* _EXERCISE INSTRUCTIONS_
Your answer must be every line below, repeated exactly.

* _SOURCE MATERIAL_
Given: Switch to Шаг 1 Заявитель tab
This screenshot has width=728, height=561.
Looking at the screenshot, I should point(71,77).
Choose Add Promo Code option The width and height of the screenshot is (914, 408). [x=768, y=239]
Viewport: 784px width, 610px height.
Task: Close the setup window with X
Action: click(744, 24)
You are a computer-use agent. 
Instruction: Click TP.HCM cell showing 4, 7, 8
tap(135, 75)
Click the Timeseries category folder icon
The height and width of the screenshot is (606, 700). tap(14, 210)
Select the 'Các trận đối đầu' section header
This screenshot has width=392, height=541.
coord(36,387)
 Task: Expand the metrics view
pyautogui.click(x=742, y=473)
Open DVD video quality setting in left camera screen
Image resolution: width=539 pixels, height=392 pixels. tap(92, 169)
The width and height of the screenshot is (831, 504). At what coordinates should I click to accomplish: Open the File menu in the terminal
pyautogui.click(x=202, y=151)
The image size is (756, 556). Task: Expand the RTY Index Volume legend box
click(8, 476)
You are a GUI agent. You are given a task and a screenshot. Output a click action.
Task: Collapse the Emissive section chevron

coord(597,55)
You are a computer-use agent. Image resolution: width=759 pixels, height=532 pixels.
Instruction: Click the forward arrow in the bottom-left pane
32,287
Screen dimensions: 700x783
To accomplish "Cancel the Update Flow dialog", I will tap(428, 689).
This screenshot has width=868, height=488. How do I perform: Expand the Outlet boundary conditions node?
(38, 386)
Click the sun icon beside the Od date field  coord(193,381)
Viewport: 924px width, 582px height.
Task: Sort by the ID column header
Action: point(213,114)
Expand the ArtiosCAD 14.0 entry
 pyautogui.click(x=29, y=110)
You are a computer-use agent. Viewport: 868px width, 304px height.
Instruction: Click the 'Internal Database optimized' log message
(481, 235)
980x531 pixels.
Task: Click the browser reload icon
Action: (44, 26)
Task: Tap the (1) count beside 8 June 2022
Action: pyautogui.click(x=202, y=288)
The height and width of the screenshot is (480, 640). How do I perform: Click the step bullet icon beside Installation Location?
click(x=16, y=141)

* _ANSWER_
Given: Switch to Шаг 1 Заявитель tab
This screenshot has width=728, height=561.
Looking at the screenshot, I should point(71,77).
Choose Add Promo Code option The width and height of the screenshot is (914, 408). [x=768, y=239]
Viewport: 784px width, 610px height.
Task: Close the setup window with X
Action: click(744, 24)
You are a computer-use agent. 
Instruction: Click TP.HCM cell showing 4, 7, 8
tap(135, 75)
Click the Timeseries category folder icon
The height and width of the screenshot is (606, 700). tap(14, 210)
Select the 'Các trận đối đầu' section header
This screenshot has width=392, height=541.
coord(36,387)
 Task: Expand the metrics view
pyautogui.click(x=742, y=473)
Open DVD video quality setting in left camera screen
Image resolution: width=539 pixels, height=392 pixels. tap(92, 169)
The width and height of the screenshot is (831, 504). At what coordinates should I click to accomplish: Open the File menu in the terminal
pyautogui.click(x=202, y=151)
The image size is (756, 556). Task: Expand the RTY Index Volume legend box
click(8, 476)
You are a GUI agent. You are given a task and a screenshot. Output a click action.
Task: Collapse the Emissive section chevron

coord(597,55)
You are a computer-use agent. Image resolution: width=759 pixels, height=532 pixels.
Instruction: Click the forward arrow in the bottom-left pane
32,287
Screen dimensions: 700x783
To accomplish "Cancel the Update Flow dialog", I will tap(428, 689).
This screenshot has width=868, height=488. How do I perform: Expand the Outlet boundary conditions node?
(38, 386)
Click the sun icon beside the Od date field  coord(193,381)
Viewport: 924px width, 582px height.
Task: Sort by the ID column header
Action: point(213,114)
Expand the ArtiosCAD 14.0 entry
 pyautogui.click(x=29, y=110)
You are a computer-use agent. Viewport: 868px width, 304px height.
Instruction: Click the 'Internal Database optimized' log message
(481, 235)
980x531 pixels.
Task: Click the browser reload icon
Action: (44, 26)
Task: Tap the (1) count beside 8 June 2022
Action: pyautogui.click(x=202, y=288)
The height and width of the screenshot is (480, 640). How do I perform: Click the step bullet icon beside Installation Location?
click(x=16, y=141)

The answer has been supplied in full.